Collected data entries
--------------------------------

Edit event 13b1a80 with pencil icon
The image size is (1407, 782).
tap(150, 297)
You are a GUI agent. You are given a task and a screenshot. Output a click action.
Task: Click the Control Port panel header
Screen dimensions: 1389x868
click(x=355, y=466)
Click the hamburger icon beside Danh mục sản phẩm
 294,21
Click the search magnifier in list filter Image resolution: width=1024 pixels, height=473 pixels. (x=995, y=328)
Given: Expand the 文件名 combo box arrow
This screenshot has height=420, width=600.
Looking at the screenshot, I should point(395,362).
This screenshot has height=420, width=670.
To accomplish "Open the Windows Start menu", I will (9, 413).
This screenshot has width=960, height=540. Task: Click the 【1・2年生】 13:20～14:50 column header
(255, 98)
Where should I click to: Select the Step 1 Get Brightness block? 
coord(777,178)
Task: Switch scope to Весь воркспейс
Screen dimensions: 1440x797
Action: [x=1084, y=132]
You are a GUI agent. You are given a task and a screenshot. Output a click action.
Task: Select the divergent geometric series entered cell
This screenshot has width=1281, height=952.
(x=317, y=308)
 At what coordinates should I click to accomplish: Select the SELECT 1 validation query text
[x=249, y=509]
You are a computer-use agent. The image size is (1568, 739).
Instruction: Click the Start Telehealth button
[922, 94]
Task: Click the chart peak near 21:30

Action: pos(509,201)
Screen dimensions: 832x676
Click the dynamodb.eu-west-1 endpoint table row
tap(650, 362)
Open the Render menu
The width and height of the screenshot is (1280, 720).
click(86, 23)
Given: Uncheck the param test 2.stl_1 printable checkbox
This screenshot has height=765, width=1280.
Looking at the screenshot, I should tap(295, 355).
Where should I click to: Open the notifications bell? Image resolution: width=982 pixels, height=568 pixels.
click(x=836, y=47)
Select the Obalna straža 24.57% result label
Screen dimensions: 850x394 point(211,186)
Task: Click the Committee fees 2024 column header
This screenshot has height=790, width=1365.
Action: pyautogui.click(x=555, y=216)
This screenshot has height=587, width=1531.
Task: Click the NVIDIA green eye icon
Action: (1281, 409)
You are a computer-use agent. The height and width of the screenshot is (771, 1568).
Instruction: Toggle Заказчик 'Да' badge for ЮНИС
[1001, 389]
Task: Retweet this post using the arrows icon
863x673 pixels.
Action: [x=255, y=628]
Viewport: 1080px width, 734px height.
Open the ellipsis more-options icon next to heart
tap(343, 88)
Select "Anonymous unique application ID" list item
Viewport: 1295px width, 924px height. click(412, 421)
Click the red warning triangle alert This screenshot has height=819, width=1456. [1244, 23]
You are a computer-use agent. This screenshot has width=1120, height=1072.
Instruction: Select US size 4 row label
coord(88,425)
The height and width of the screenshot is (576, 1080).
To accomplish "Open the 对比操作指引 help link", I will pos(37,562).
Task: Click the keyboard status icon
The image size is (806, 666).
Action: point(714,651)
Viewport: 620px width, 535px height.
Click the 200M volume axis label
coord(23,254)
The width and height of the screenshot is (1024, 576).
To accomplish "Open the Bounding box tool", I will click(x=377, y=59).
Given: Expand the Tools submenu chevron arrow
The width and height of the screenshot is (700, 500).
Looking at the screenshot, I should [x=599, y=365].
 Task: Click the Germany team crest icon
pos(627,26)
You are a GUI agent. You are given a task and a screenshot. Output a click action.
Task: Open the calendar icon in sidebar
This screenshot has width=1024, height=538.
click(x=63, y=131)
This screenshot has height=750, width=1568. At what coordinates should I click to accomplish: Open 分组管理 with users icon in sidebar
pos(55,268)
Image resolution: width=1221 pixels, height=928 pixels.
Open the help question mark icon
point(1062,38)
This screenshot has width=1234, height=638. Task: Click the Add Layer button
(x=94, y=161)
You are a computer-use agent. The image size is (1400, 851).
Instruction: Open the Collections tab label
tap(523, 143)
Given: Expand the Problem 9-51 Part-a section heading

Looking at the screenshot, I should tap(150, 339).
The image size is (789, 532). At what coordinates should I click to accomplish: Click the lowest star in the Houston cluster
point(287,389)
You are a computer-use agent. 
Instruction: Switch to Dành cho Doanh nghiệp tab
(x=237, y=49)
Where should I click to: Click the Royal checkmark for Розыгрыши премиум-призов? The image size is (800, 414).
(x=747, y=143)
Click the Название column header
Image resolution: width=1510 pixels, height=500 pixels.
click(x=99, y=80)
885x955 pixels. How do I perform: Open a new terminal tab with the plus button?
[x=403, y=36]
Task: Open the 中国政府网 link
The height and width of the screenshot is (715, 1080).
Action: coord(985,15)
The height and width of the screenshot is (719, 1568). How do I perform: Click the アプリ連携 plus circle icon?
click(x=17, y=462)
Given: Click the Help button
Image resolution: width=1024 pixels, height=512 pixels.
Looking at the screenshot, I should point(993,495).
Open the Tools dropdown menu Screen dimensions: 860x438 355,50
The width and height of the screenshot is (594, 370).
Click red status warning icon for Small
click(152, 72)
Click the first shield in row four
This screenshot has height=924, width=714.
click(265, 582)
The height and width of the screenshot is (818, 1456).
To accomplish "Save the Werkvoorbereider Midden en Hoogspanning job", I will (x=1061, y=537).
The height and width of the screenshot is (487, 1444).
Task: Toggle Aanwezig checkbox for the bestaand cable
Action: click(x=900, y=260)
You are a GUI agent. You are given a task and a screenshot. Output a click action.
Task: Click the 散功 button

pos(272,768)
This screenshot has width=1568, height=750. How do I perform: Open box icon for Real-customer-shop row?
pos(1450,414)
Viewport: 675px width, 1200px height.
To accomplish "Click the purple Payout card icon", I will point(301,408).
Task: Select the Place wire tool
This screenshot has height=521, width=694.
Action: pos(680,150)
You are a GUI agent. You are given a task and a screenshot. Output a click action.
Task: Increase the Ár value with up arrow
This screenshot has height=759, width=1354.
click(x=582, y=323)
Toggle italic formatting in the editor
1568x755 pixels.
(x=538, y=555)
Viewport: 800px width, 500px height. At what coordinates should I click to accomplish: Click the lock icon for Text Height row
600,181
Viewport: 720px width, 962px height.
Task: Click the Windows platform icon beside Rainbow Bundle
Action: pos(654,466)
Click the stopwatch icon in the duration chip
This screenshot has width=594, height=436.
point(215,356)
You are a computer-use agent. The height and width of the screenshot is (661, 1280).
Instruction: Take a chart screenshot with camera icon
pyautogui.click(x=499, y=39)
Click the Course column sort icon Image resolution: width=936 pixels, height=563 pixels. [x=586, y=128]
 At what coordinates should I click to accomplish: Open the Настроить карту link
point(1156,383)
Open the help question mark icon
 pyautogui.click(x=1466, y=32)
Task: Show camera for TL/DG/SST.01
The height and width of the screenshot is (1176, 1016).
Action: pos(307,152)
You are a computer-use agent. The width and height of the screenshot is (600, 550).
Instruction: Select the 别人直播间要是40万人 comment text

--------------------------------

--- EXERCISE PROMPT ---
Every line holding the string "computer" should be copied here, so please find those lines in the data.

--- EXERCISE RESPONSE ---
You are a computer-use agent. The image size is (1568, 739).
You are a computer-use agent. The height and width of the screenshot is (771, 1568).
You are a computer-use agent. This screenshot has width=1120, height=1072.
You are a computer-use agent. The image size is (1400, 851).
You are a computer-use agent. 
You are a computer-use agent. The height and width of the screenshot is (661, 1280).
You are a computer-use agent. The width and height of the screenshot is (600, 550).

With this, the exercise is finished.